## Soal Latihan 1
Jawablah pertanyaan berikut berdasarkan kutipan halaman tentang syariat Islam di Sukabumi.
(a) Berapa nomor dan tanggal keputusan Raja Belanda (Koninkelijk Besluit) tentang pembentukan Pristerraad?
(b) Teori siapa yang menjadi dasar keputusan tersebut?
(c) Siapa yang disebut menentang paham itu?

## Kutipan Halaman
________________________

Atas usaha para ulama sebagai pemimpin non formal bisa tegak syariat Islam di Sukabumi dalam bidang hukum perkawinan, hukum waris, hukum zakat, bidang ekonomi, jarimah (pidana/kriminal), semuanya berdasarkan syariat Islam. Bahkan pada masa pemerintahan Hindia Belanda pun umat Islam tetap menggunakan hukum Islam dalam menyelesaikan berbagai persoalan yang di perselisihkan baik hukum perdata maupun hukum pidana. Bahkan keputusan Raja Belanda (Koninkelijk Besluit) No.19 tanggal 24 Januari 1882 yang kemudian di umumkan dalam Staatsblad tahun 1882 No.152 tentang pembentukan Pristerraad (Pengadilan Agama) di dasarkan atas teori Van Den Berg yang menganut paham receptio in complexu, yang berarti bahwa hukum yang berlaku bagi pribumi adalah hukum agama yang di peluknya. Hal ini karena kenyataan bahwa warga pribumi yang muslim sangat taat menjalankan syariat agamanya. Walaupun di tentang oleh Snouck Hurgronje dkk. Sampai sekarang masyarakat kaum muslimin tetap menggunakan hukum islam dalam perkawinan, waris, kebijakan viskal, kebijakan moneter, sampai masalah-masalah kecil misalnya,
• Hukum mengembalakan kambing di kebun orang lain (lihat kitab Hasyiyah al-Bujairimi ‘alal Manhaj II/174).

________________________

Data penunjukan halaman dan layar:
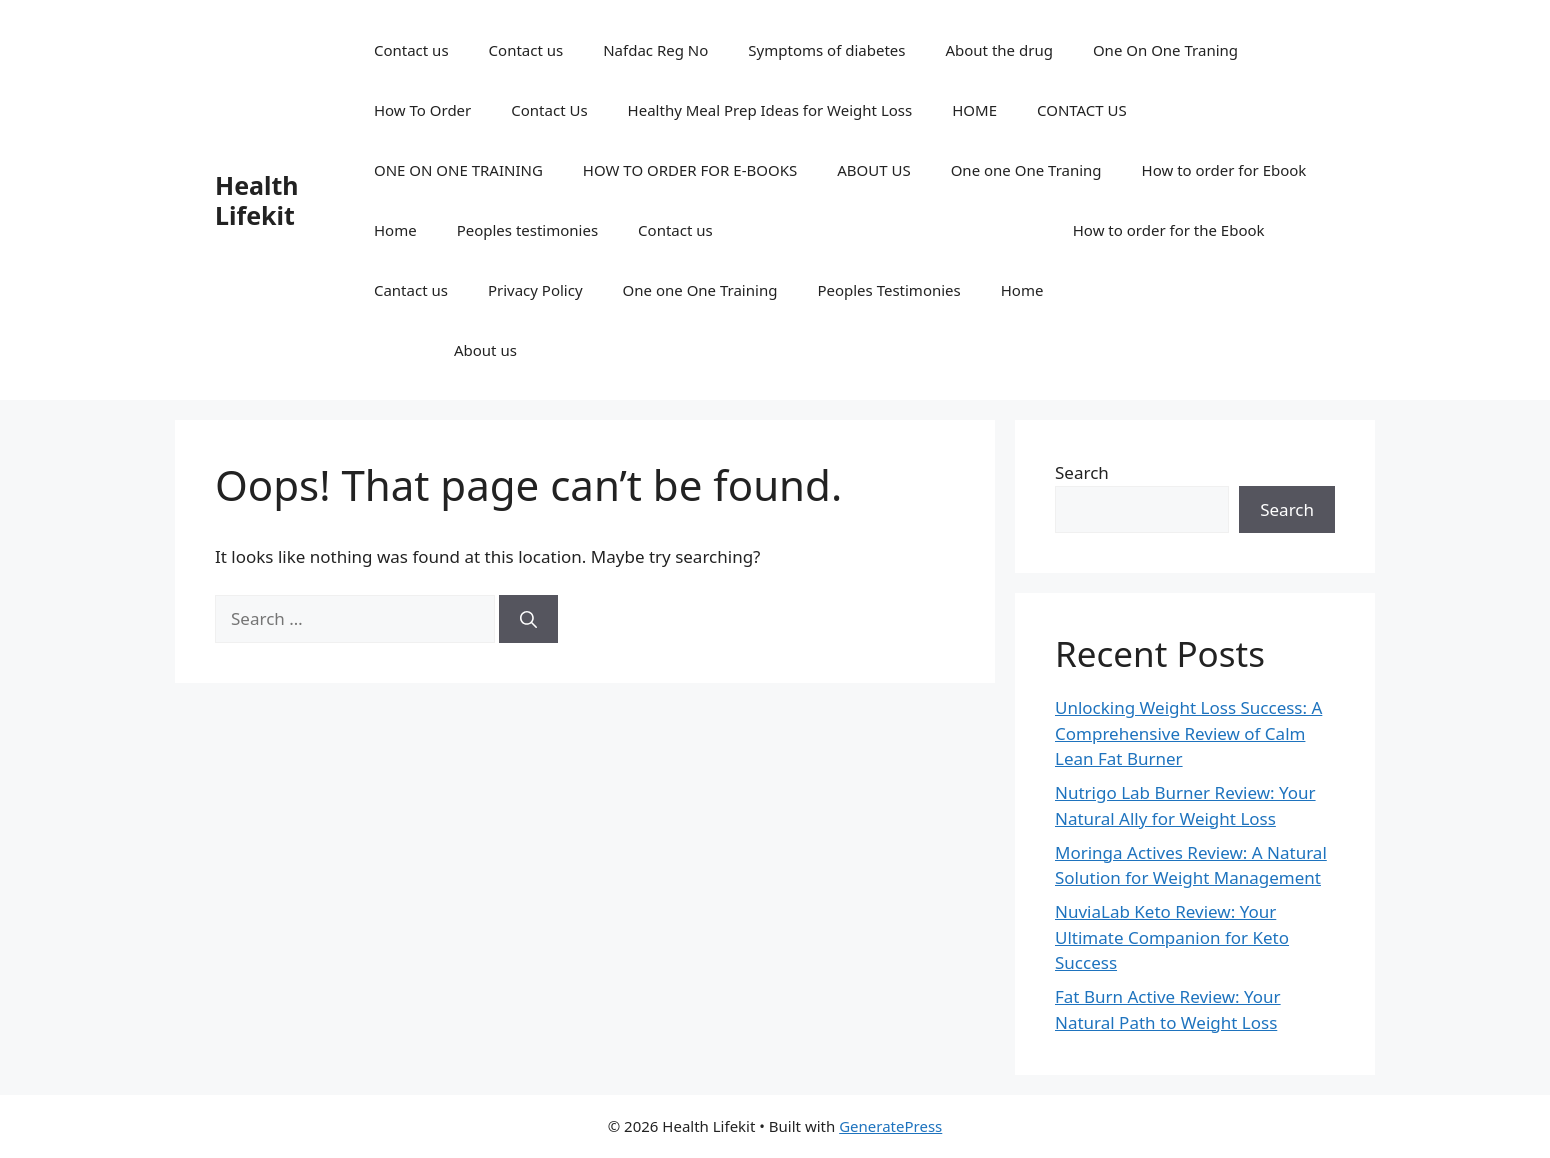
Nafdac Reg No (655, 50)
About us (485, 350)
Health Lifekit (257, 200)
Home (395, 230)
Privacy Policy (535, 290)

________________________

## Soal Latihan 2
Suntinglah semua baris data di atas dengan mengganti "Home" menjadi "Beranda" tanpa mengubah bagian lainnya. Jangan sertakan gambar dalam jawaban.

## Jawaban Tertulis 1
(a) No.19 tanggal 24 Januari 1882.
(b) Teori Van Den Berg.
(c) Snouck Hurgronje dkk.

## Jawaban Tertulis 2
Nafdac Reg No (655, 50)
About us (485, 350)
Health Lifekit (257, 200)
Beranda (395, 230)
Privacy Policy (535, 290)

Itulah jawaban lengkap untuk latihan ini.